- _Task brief_: Figure out how many lines of the material below contain the word "icon". Answer with the number only.

- _Source data_:

▽

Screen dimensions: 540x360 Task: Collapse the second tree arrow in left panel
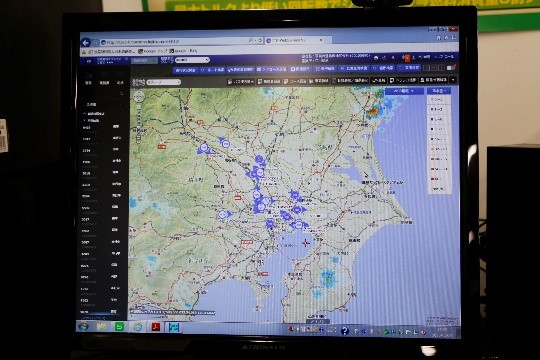point(85,121)
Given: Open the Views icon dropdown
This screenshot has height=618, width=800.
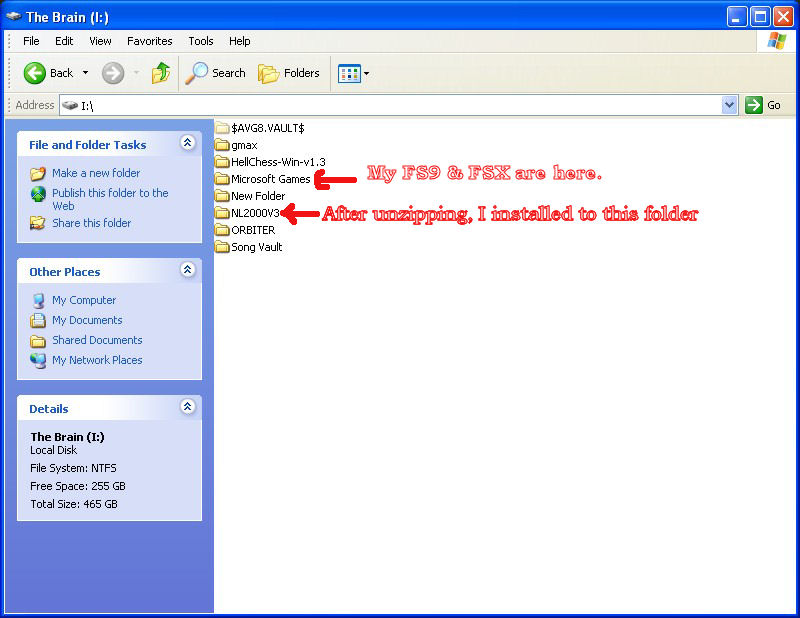Looking at the screenshot, I should [353, 73].
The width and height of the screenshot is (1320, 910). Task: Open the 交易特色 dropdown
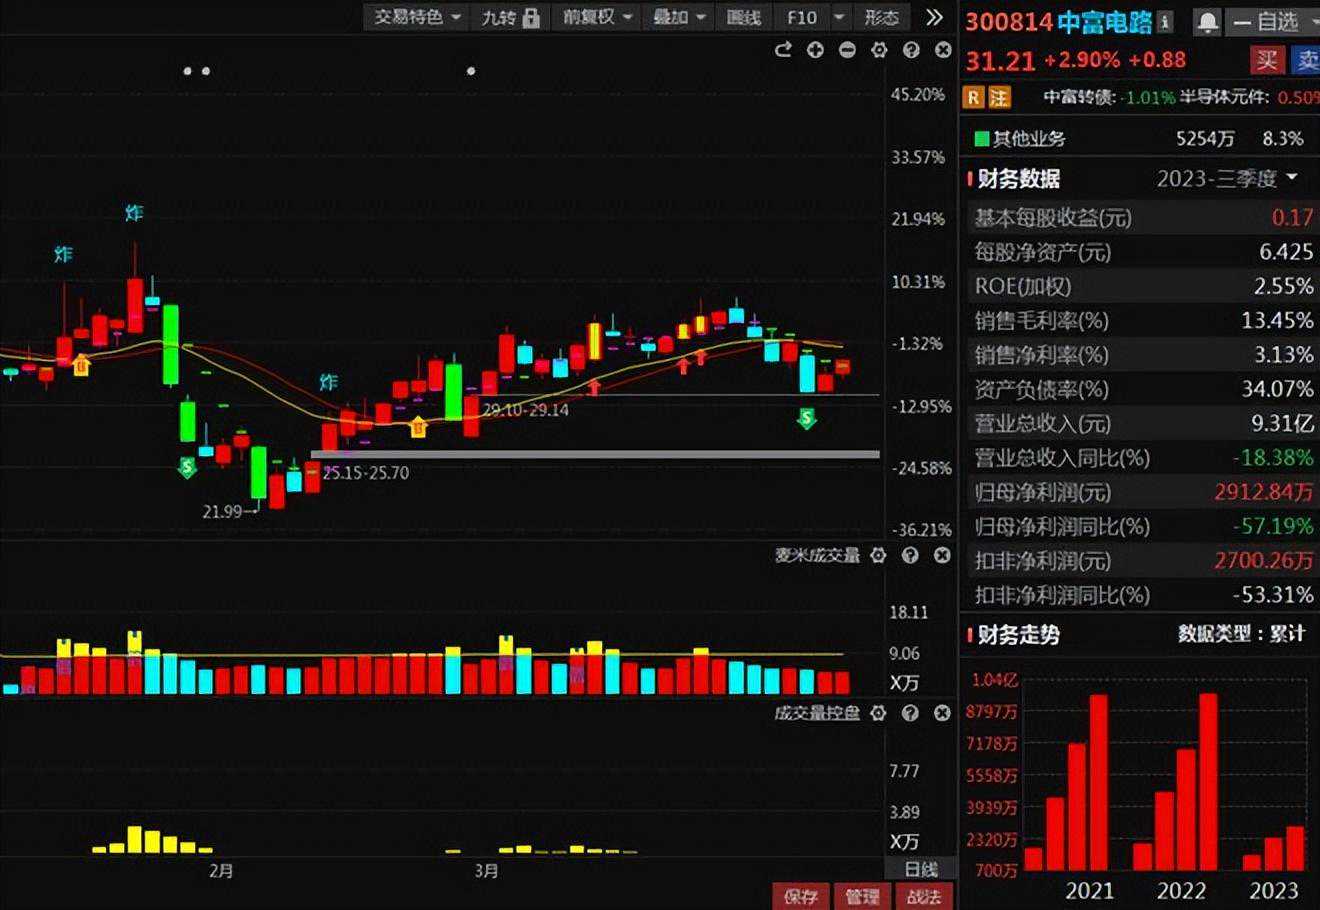[x=418, y=17]
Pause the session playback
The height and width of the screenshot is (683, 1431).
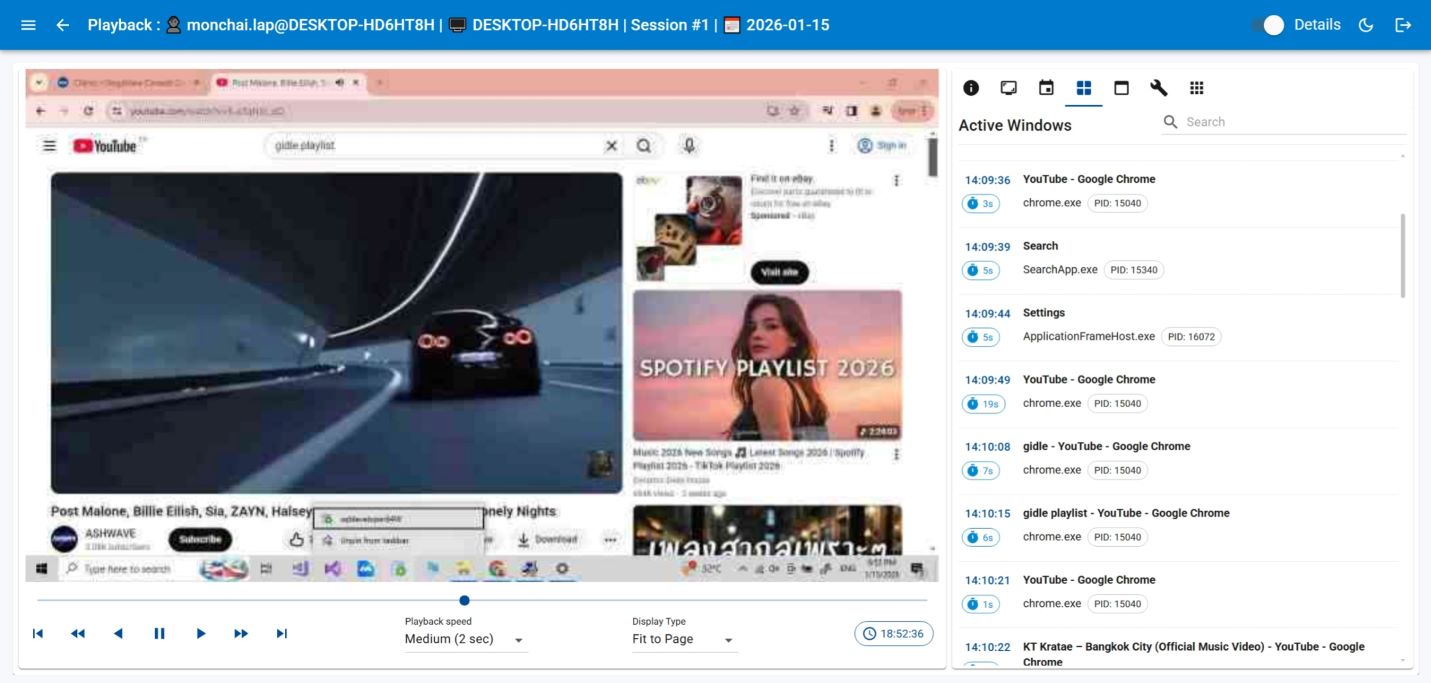point(159,633)
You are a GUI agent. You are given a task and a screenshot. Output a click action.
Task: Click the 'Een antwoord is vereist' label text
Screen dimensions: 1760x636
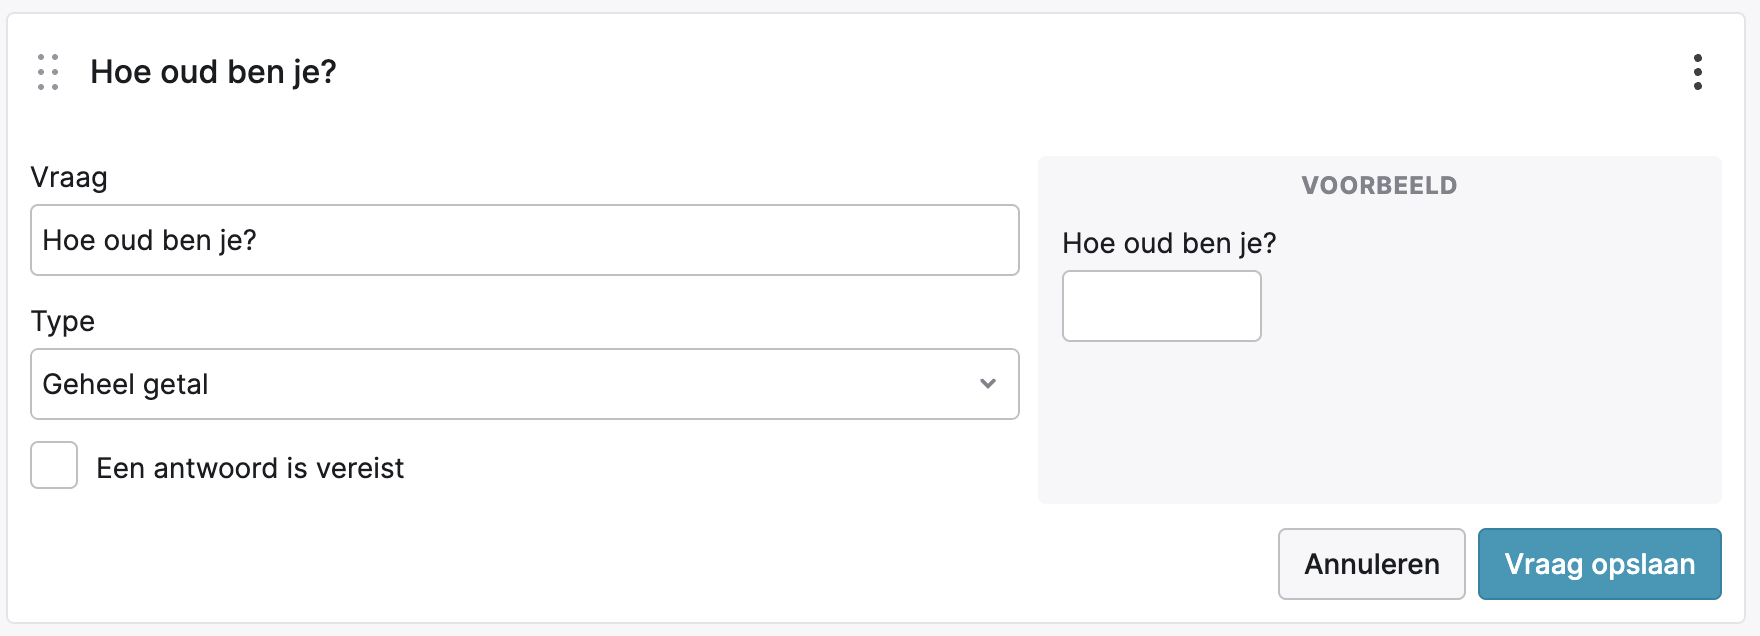pos(250,468)
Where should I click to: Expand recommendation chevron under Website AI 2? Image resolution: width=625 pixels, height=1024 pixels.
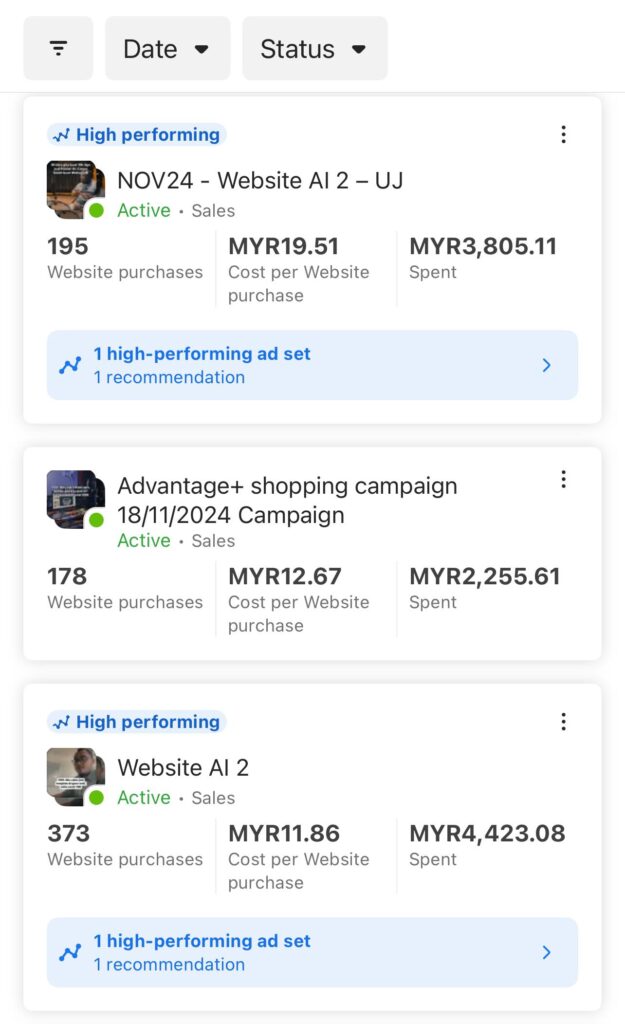coord(546,952)
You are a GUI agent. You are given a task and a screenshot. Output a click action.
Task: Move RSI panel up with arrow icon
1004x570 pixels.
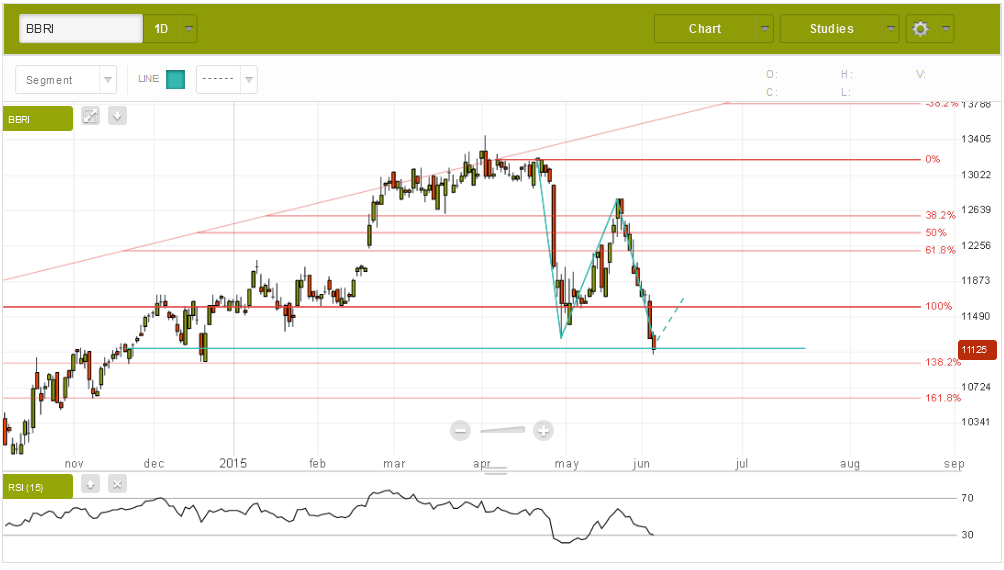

△

- _Answer section_: 2